Fuel Treatments & Effects
Recovery after fire
Extensive high‐severity wildfires have driven major losses of ponderosa pine and mixed‐conifer forests in the southwestern United States, in some settings catalyzing enduring conversions to non‐forested vegetation types. Management interventions to reduce the probability of stand‐replacing wildfire have included mechanical fuel treatments, prescribed fire, and wildfire managed for resource benefit. In 2011, the Las Conchas fire in northern New Mexico burned forested areas not exposed to fire for >100 yr, but also reburned numerous prescribed fire units and/or areas previously burned by wildfire. At some sites, the combination of recent prescribed fire and wildfire approximated known pre‐settlement fire frequency, with two or three exposures to fire between 1977 and 2007. We analyzed gridded remotely sensed burn severity data (differenced normalized burn ratio), pre‐ and post‐fire field vegetation samples, and pre‐ and post‐fire measures of surface fuels to assess relationships and interactions between prescribed fire, prior wildfire, fuels, subsequent burn severity, and patterns of post‐fire forest retention vs. conversion to non‐forest.

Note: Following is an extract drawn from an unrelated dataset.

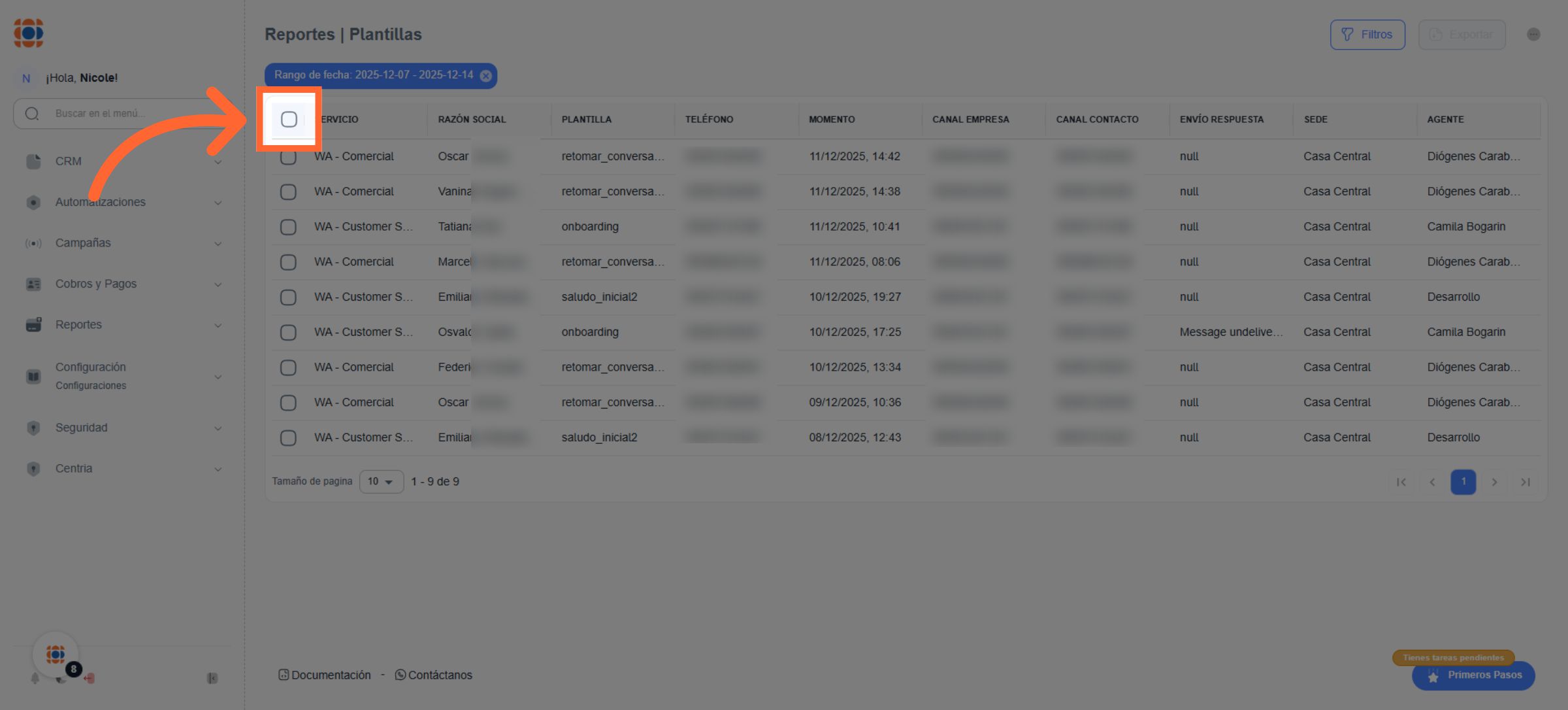
Task: Toggle the select-all header checkbox
Action: (x=289, y=119)
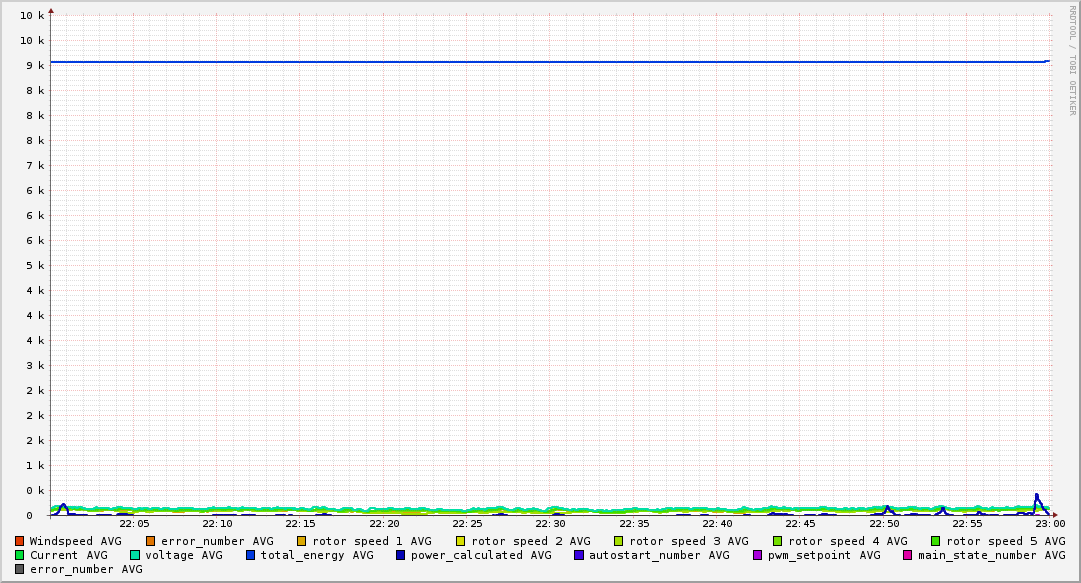
Task: Click the orange error_number AVG legend swatch
Action: click(x=151, y=541)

We found that Las Conchas burn severity was lowest, and tree survival was highest, in sites that had experienced both prescribed fire and prior wildfire. Sites that had experienced only prescribed or prior wildfire exhibited moderate burn severity and intermediate levels of forest retention. Sites lacking any recent prior fire burned at the highest severity and were overwhelmingly converted to non‐forested vegetation including grassland, oak scrub, and weedy, herbaceous‐dominated types. Burn severity in the Las Conchas fire was closely linked to surface woody fuel loads, which were reduced by prior wildfire and prescribed fire. Our results support the restoration of fire regimes via prescribed fire and resource benefit wildfire to promote the resiliency of forest types vulnerable to fire‐mediated type conversion. The application of prescribed fire to reduce surface fuels following wildfire may reduce forest loss during subsequent fire under more extreme conditions. These findings are especially relevant given likely increases in vulnerability associated with climate change impacts to wildfire and forest dynamics.